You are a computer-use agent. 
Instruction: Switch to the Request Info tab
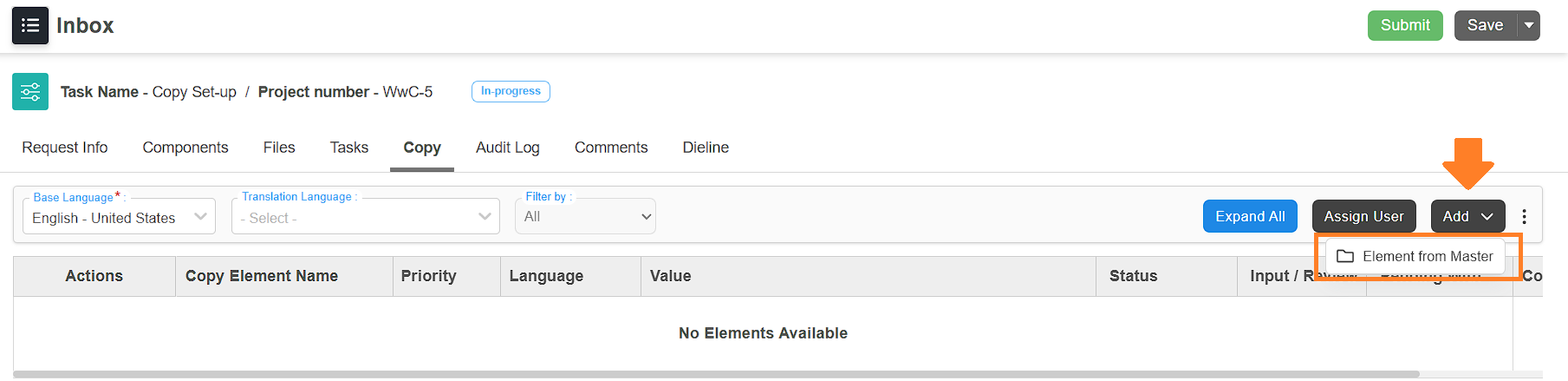tap(65, 148)
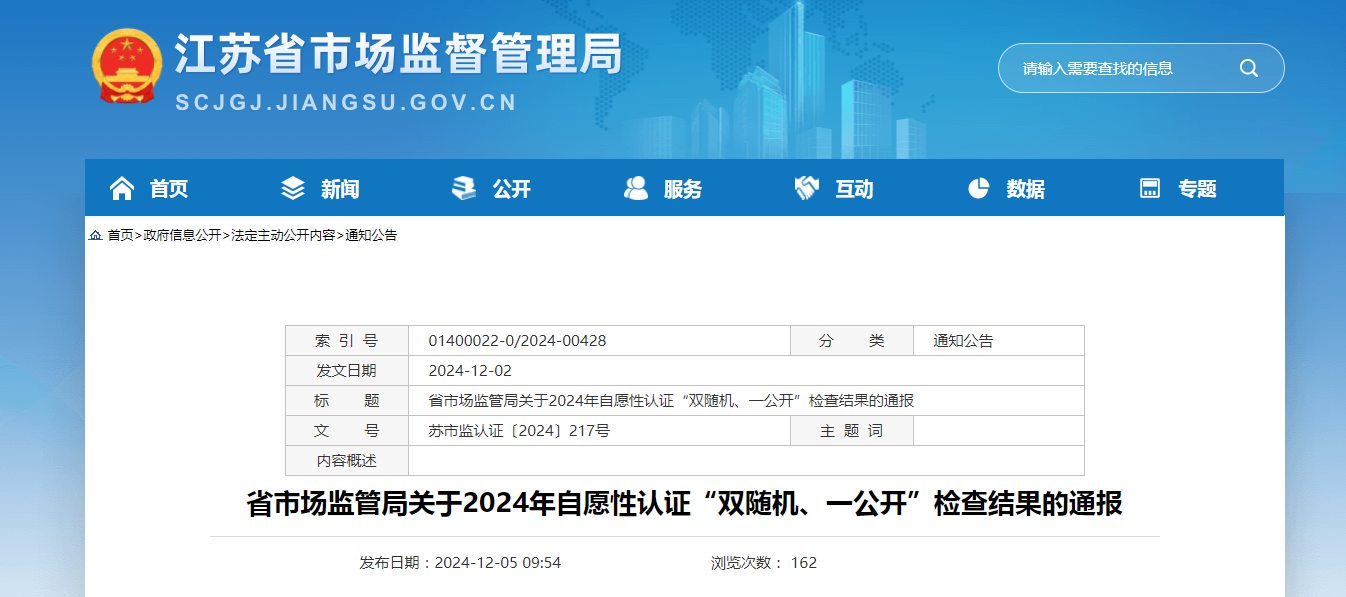1346x597 pixels.
Task: Click the house icon beside 首页
Action: click(x=121, y=188)
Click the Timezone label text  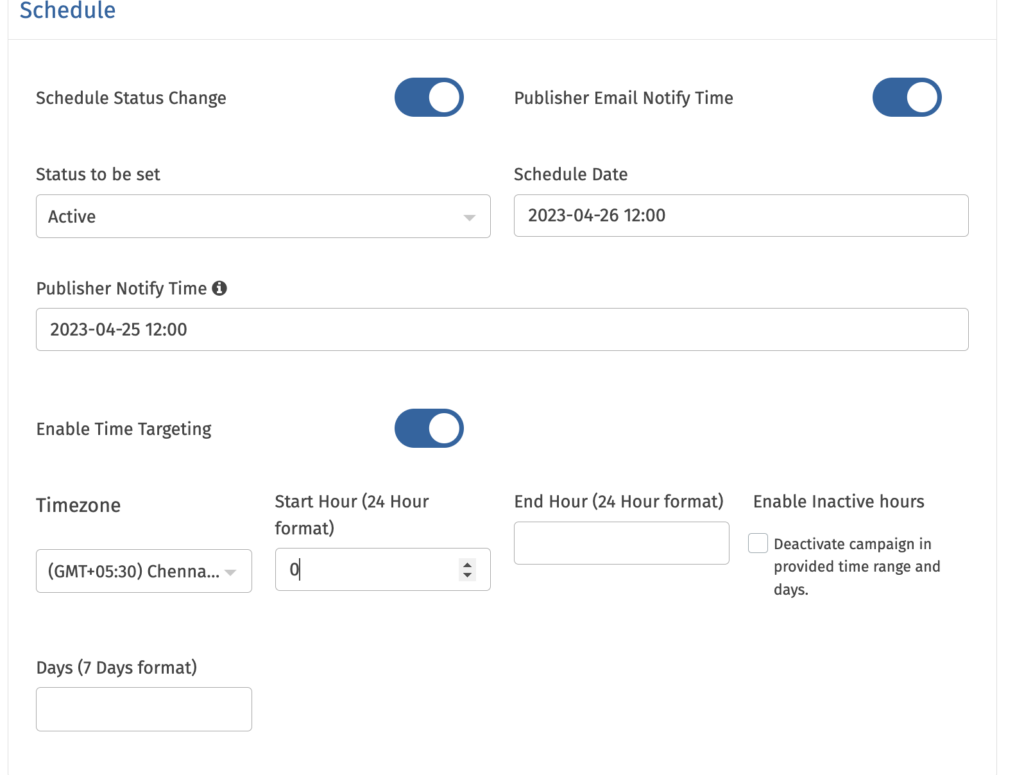tap(78, 505)
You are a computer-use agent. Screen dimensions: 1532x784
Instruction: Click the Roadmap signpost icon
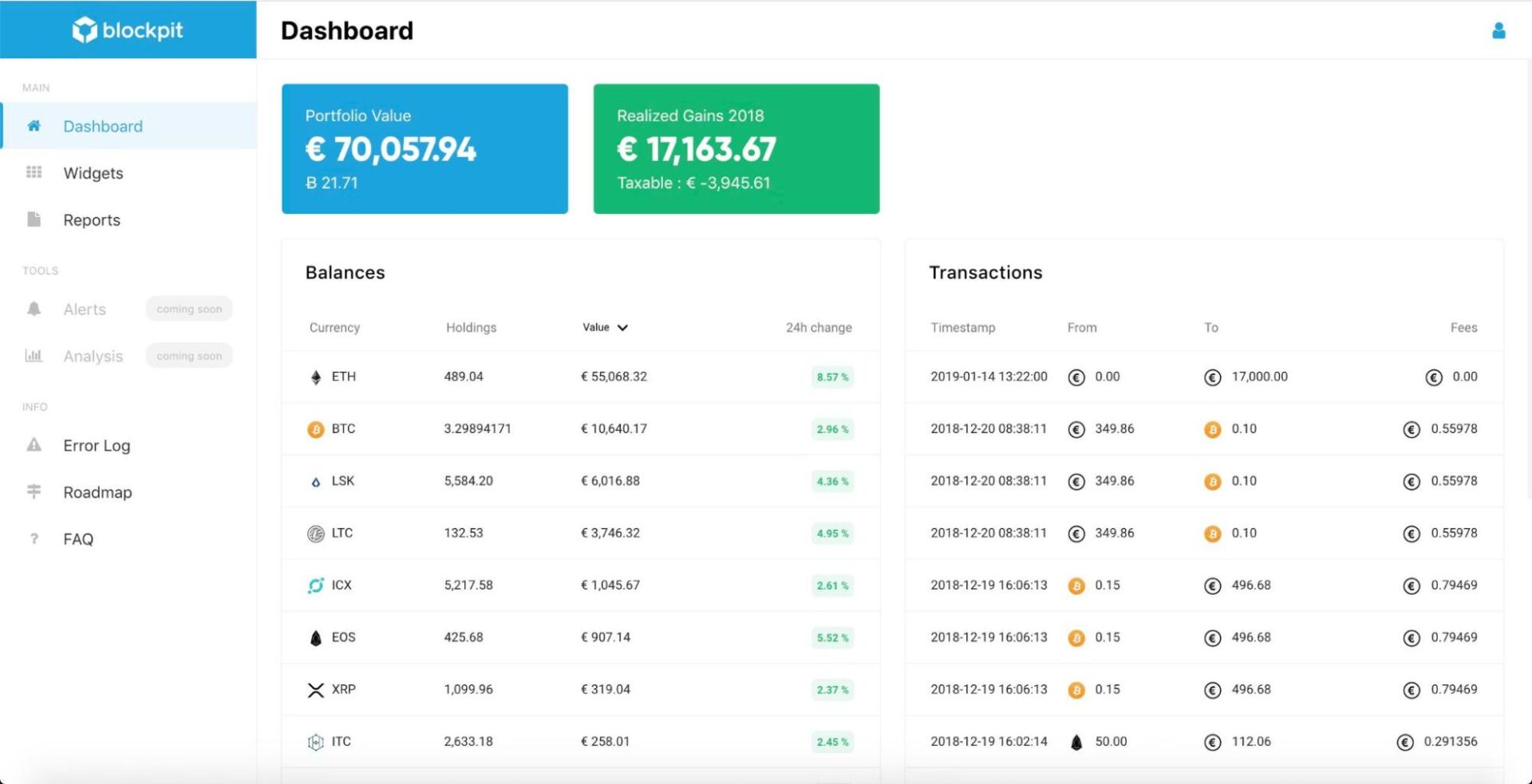[34, 491]

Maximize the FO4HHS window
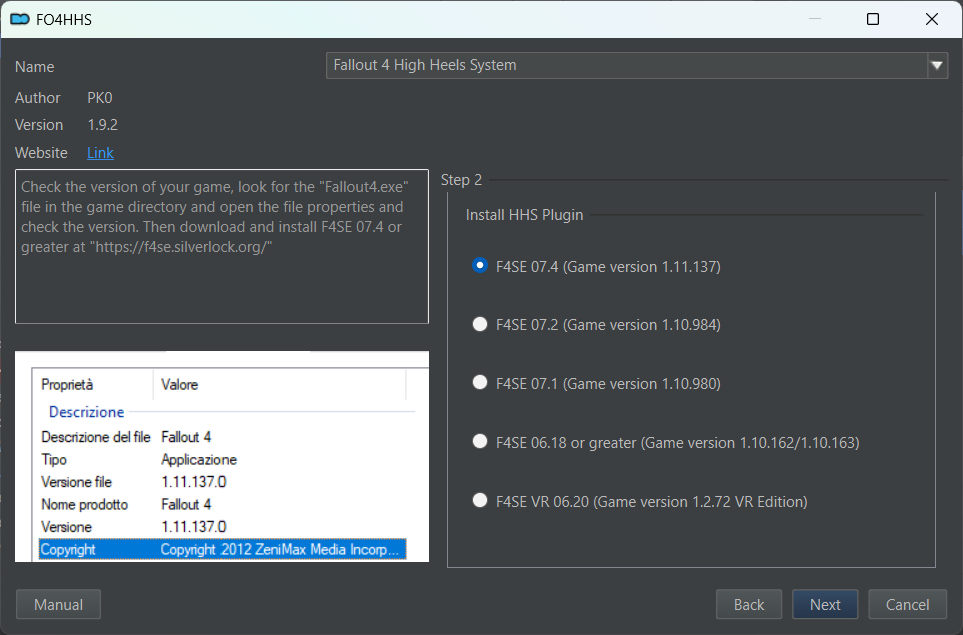click(873, 19)
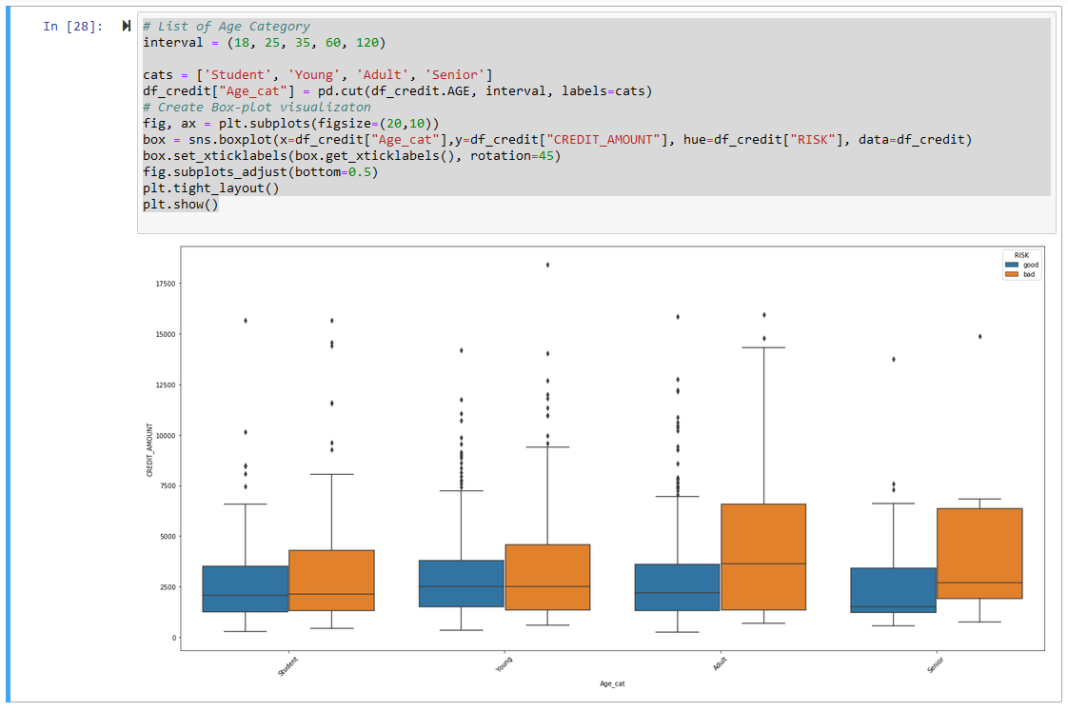The image size is (1068, 712).
Task: Click the run-cell arrow icon beside In [28]
Action: coord(125,27)
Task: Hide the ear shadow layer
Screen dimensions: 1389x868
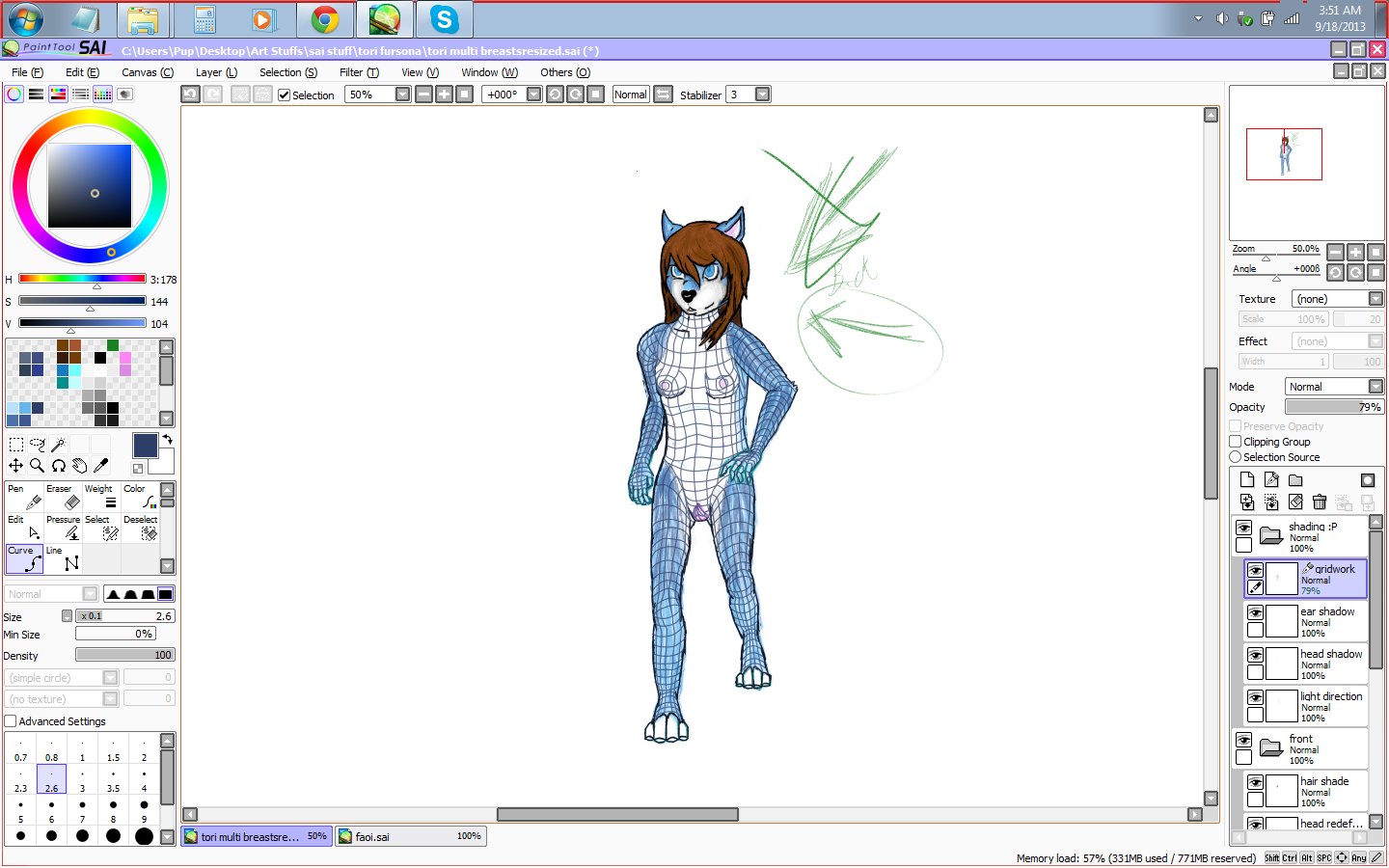Action: pyautogui.click(x=1255, y=612)
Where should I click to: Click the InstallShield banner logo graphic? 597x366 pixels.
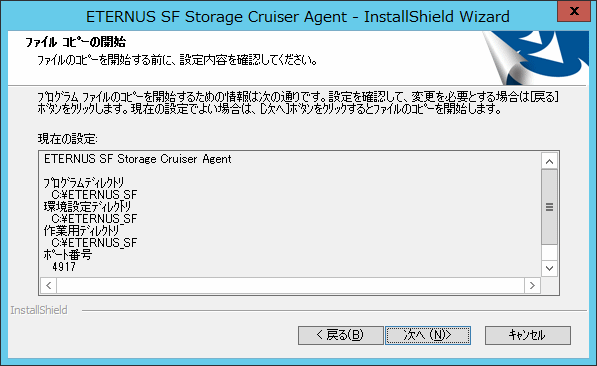coord(535,58)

_ _ _

[Work task]
The answer is a number alone: how many lines of the data contain the string "computer"?

[Exercise result]
2